- Task directions:
From the line that contains "Image resolution: width=500" down to the last line of the entries, repeat every line exactly. Do not carry over the pictures.

[Entries taken from a collection]
....
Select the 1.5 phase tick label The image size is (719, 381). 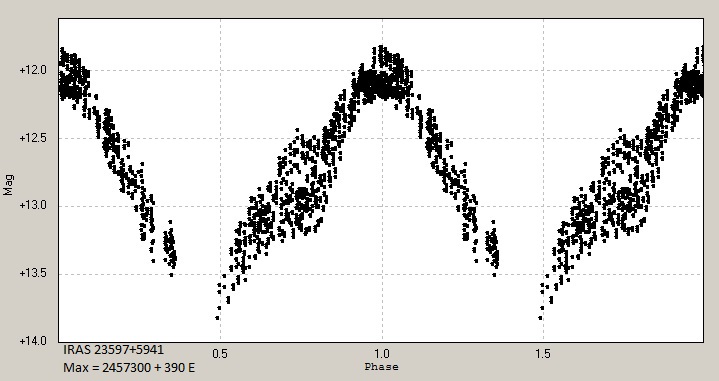coord(543,354)
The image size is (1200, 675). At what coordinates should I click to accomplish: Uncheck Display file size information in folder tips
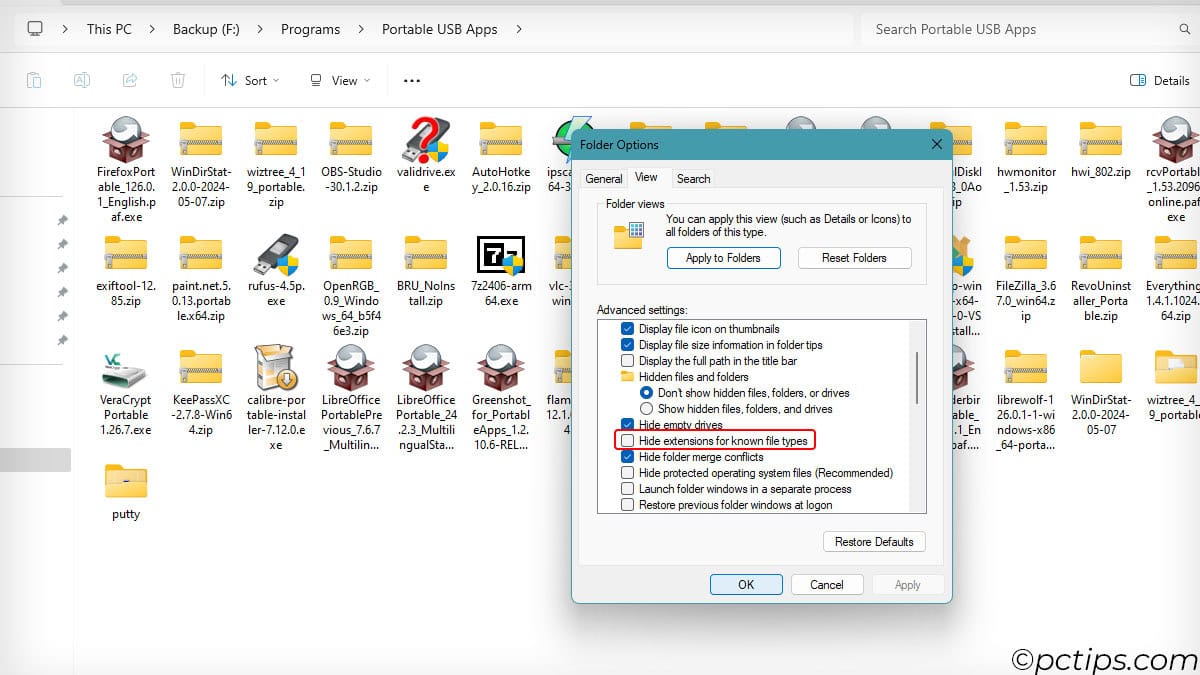click(x=627, y=345)
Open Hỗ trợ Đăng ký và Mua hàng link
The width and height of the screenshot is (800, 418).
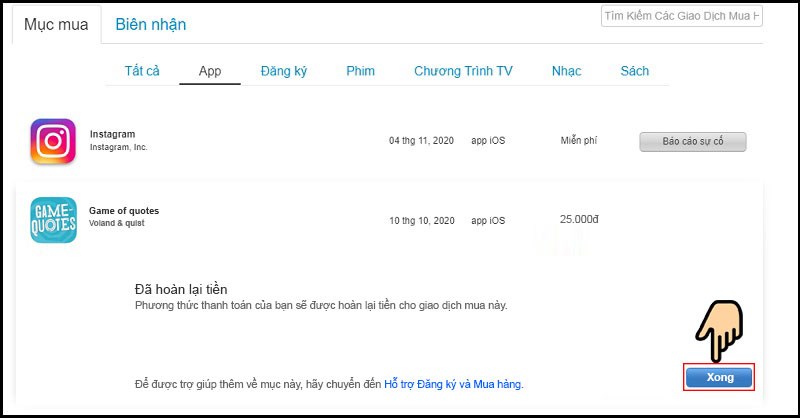pos(453,384)
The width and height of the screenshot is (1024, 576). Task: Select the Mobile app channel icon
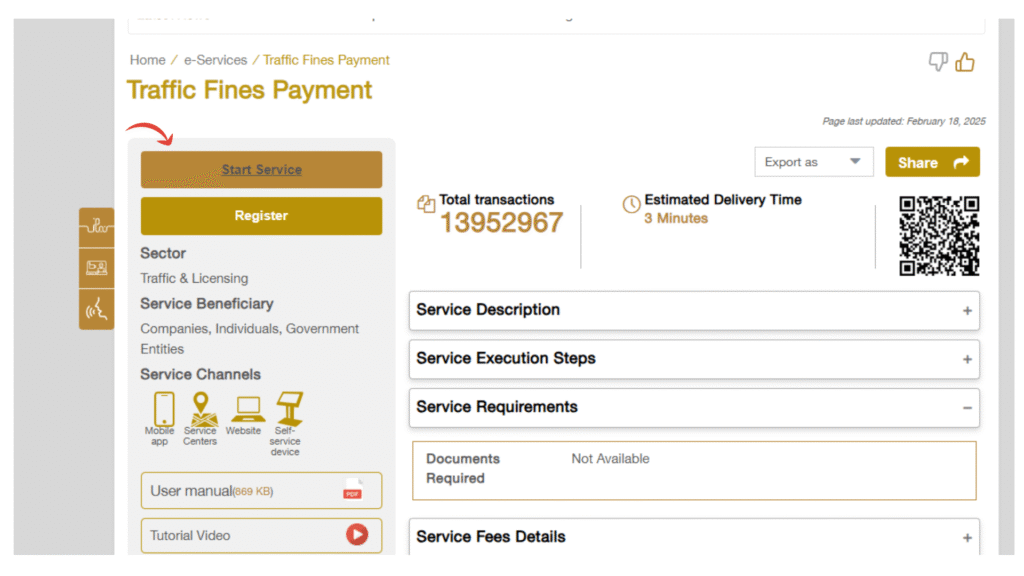[163, 409]
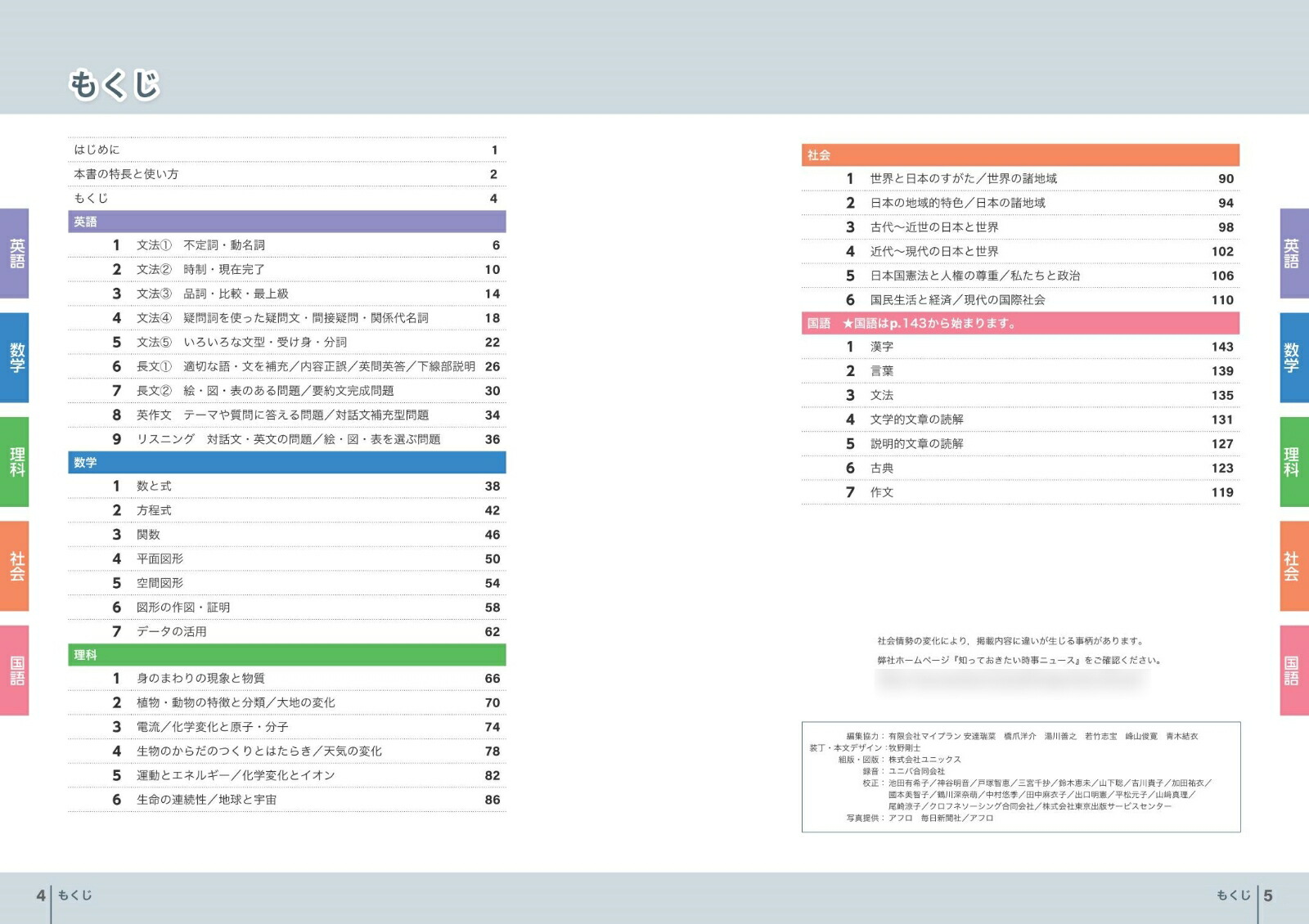Open 文法① 不定詞・動名詞 entry
Viewport: 1309px width, 924px height.
pyautogui.click(x=287, y=245)
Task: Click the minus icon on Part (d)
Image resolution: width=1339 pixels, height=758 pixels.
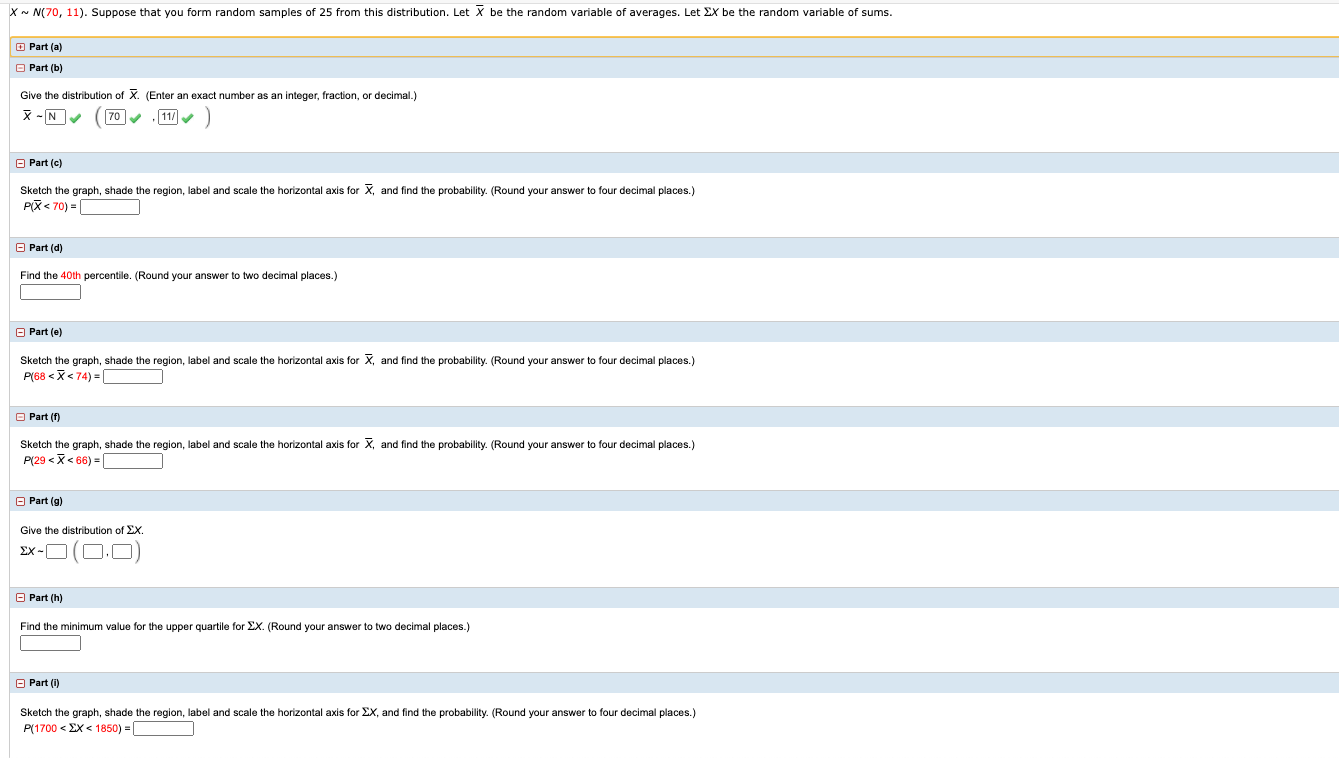Action: pos(20,247)
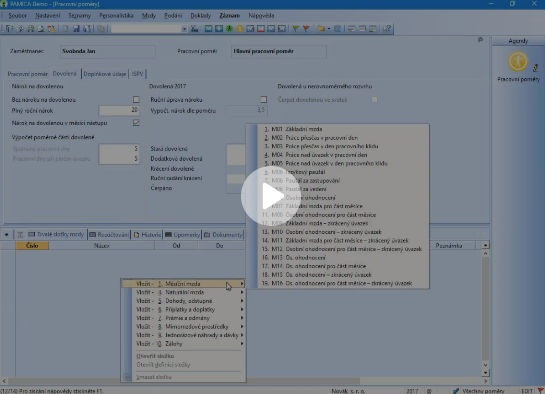Screen dimensions: 545x394
Task: Click the green circle toolbar icon
Action: coord(229,29)
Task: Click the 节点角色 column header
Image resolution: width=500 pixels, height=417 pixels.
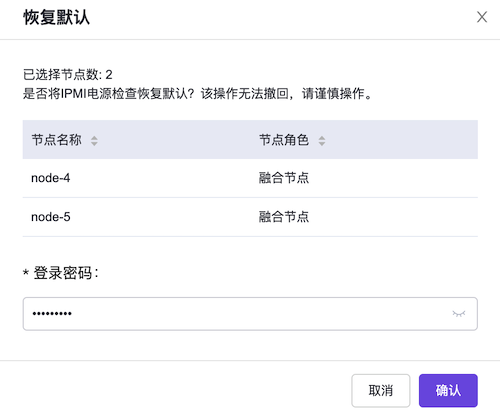Action: click(x=284, y=140)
....
- Result:
Image resolution: width=500 pixels, height=417 pixels.
Action: click(x=284, y=140)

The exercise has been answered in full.